LISTED ENTRIES:
- - - - -

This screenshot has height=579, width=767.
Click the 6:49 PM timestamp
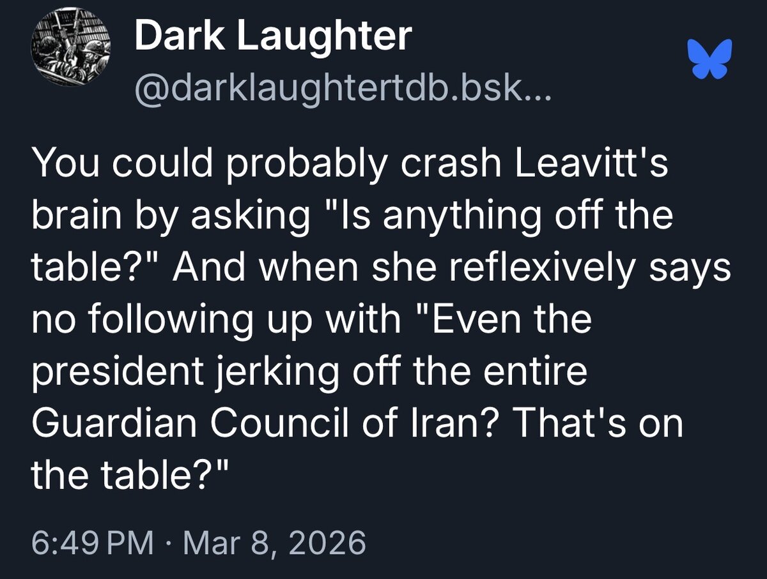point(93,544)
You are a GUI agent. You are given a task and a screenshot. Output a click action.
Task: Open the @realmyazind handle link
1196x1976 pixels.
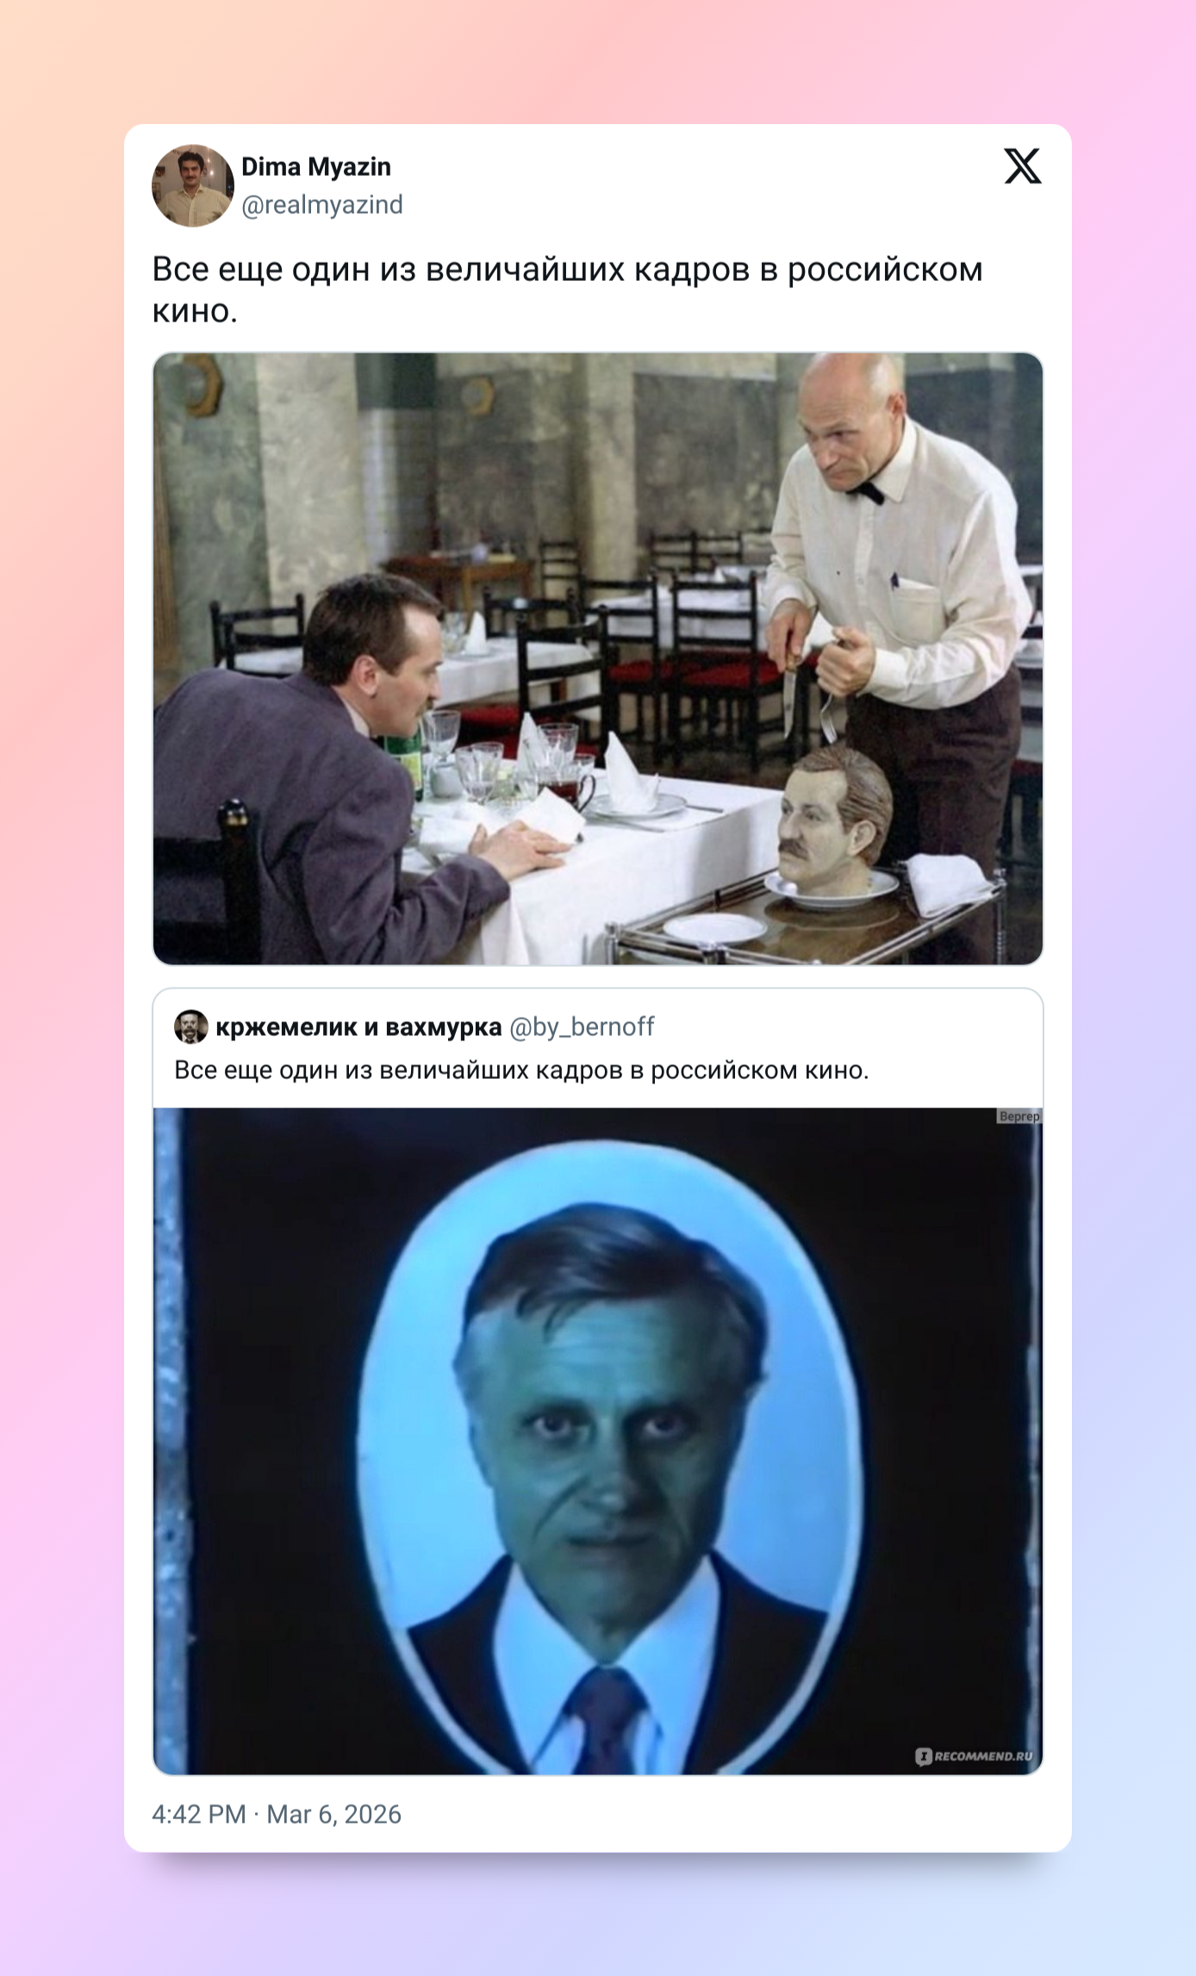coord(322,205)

- - - - -

PROBLEM REQUIREMENTS: Each entry is to be written out again word for word, and any pictures are to be omitted.

TASK OUTPUT:
This screenshot has height=579, width=767.
Click the 6:49 PM timestamp
point(93,544)
You are a GUI agent. You are given a task and a screenshot. Output a click action.
Task: Open the @realmyazind handle link
1196x1976 pixels.
coord(322,205)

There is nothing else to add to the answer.